Бом! Бом! Бом!.. – колокол церкви Сен-Жермен л’Оксерруа пробил полдень.

– Тысячи рук поднимутся, чтобы отомстить за раненую руку господина адмирала! – запальчиво выкрикивал юный паж по имени Пардальян. И другие голоса вторили ему.

Бом! Бом! Бом!..

– Да вы что, герцог, вконец ополоумели! – даже не пытаясь быть вежливым, кричал господину де Гизу Генрих Анжуйский.

А может, и не Генрих Анжуйский. А может, и не кричал, а говорил тихо и что-нибудь совсем другое. Париж полнился слухами. Камеристка госпожи де Шеврез, оказавшись столь не вовремя под дверями принца, будто бы слышала, как его высочество ссорился с его светлостью. А из-за дверей другой голос, вроде похожий на голос Гиза, вкрадчиво говорил что-то в ответ. А потом вдруг тоже возвысился и сорвался на крик.
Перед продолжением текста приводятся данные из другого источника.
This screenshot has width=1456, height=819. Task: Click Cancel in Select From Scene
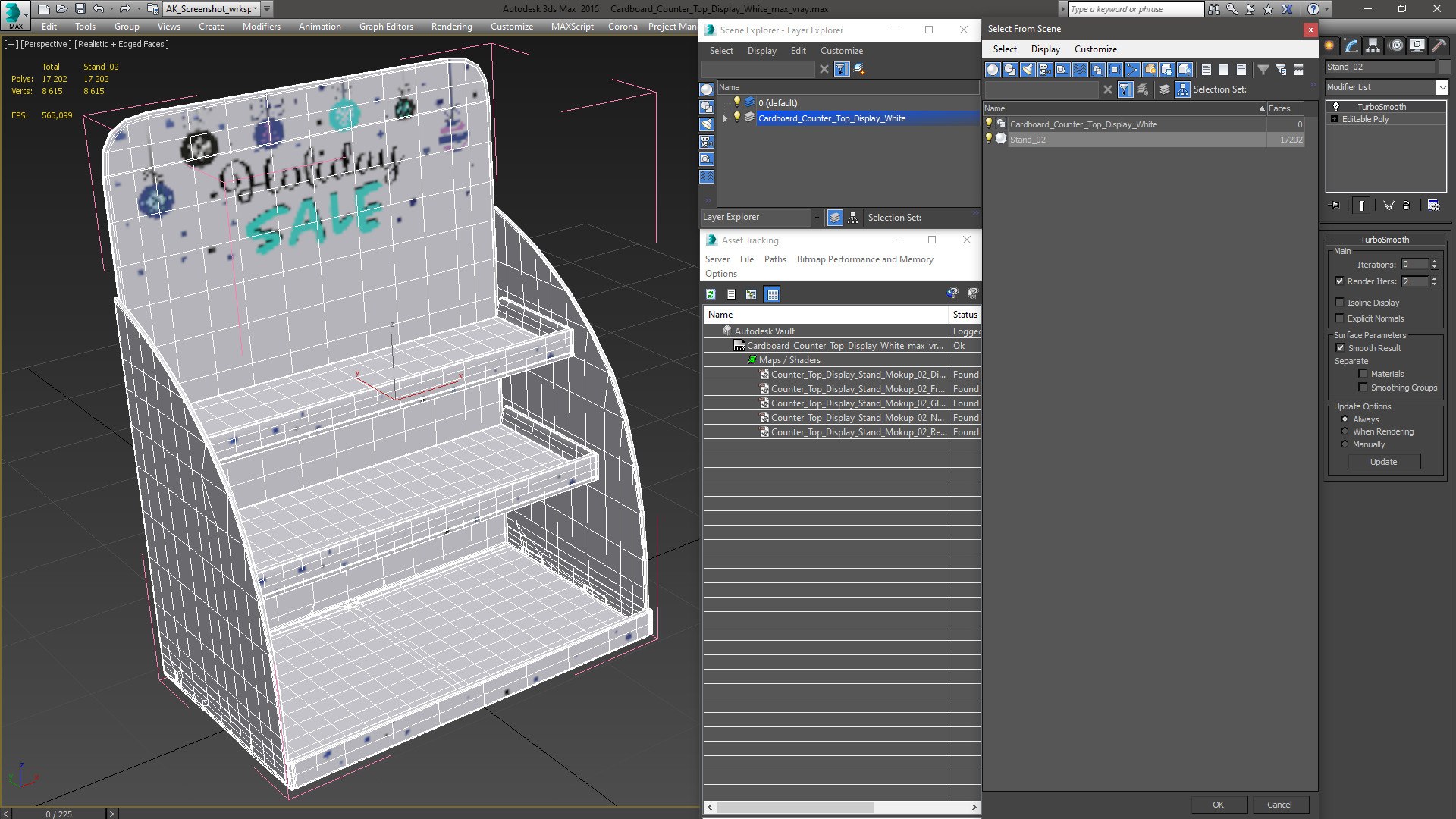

– …но я не собираюсь один отвечать за все! – вот как, по ее словам, ответил герцог.

Или то был вовсе не герцог? Кто ж его знает. Чего только не болтают слуги. Выпороть бы дуру, да на скотный двор. Для ума.
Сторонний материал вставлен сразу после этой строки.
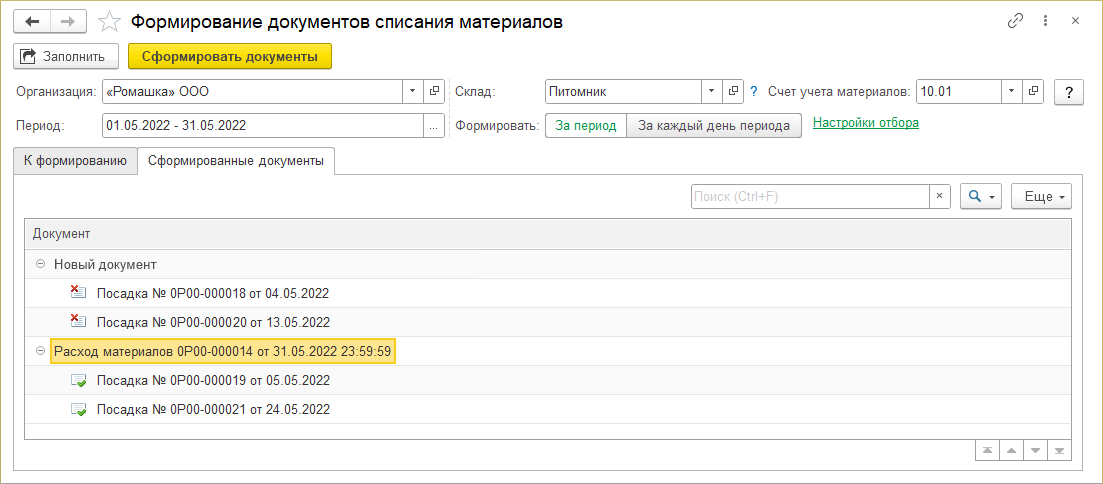Select the "За период" formation mode

(586, 125)
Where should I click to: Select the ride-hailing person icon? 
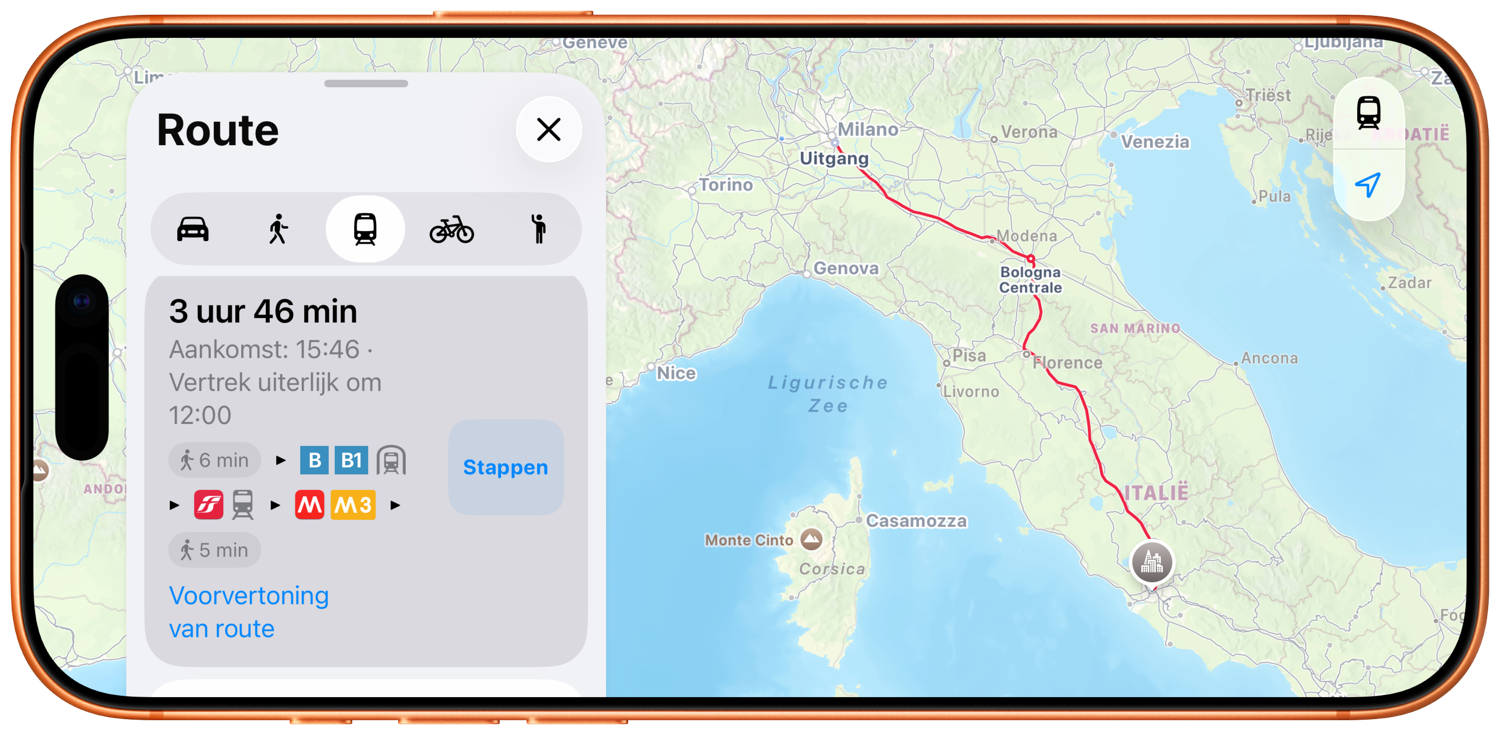[x=538, y=229]
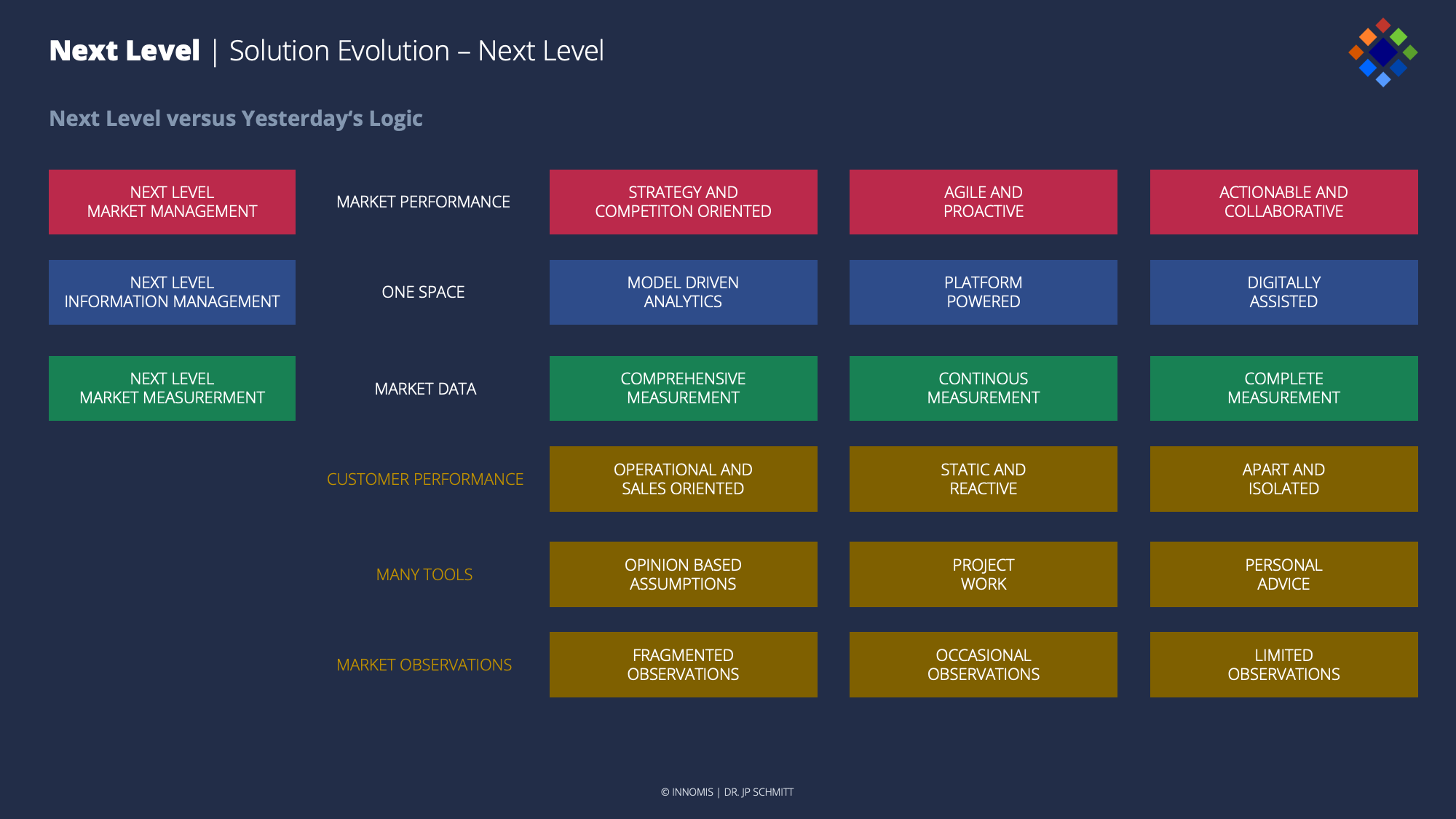Image resolution: width=1456 pixels, height=819 pixels.
Task: Click the Agile and Proactive box
Action: point(983,202)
С сегодняшнего утра герцога в Париже не видели. Так что, наверное, вовсе не с ним, а с кем-то другим обменивался любезностями монсеньёр принц.

Всякому дурачку было ясно, что покушение на Колиньи – дело рук Гиза. Несколько лет назад так же выстрелом из окна по приказу адмирала был убит Франсуа де Гиз14. И наш герцог, положа руку на сердце, был в своем праве. Адмирал этот сам виноват: за каким чертом явился он в Париж? Кто его тут ждал? Сидел бы тихо в своей ля Рошели – глядишь, целее был бы.

Бом! Бом! Бом!..

– А вы слыхали, кумушка?! Король-то наш – сам поехал к этому гугеноту раненому! Извинялся перед ним, словно перед самим Папой! Тьфу! Срамотища! По мне, так и вовсе бы его застрелить – невелика потеря! Да и всех еретиков поганых вместе с ним!

Париж гудел, как разворошенный улей. И тревожный шум этот, запальчивые клятвы и яростные пересуды заглушали тихий голос разума, который и в другие-то времена звучит негромко, а в такие – и вовсе еле слышен.


***

Новость застала Генриха Наваррского в особняке Конде во время игры в мяч. Прочитав короткую записку от Телиньи, оба принца немедленно отправились в отель де Бетизи, куда уже доставили раненого адмирала.

Они очень спешили, однако приехав, Генрих не мог понять, к чему была эта спешка. Вокруг раненого суетились доктора. В гостиных суетились старшие офицеры. Потом приехал король, и все стали суетиться вокруг него. Лишь к середине дня Генриху удалось добраться до своего кабинета и подумать.

Сначала мать. Теперь господин адмирал. Ощущение сжимающегося кольца не отпускало его. Словно Париж стремился отнять у него всех самых близких людей одного за другим.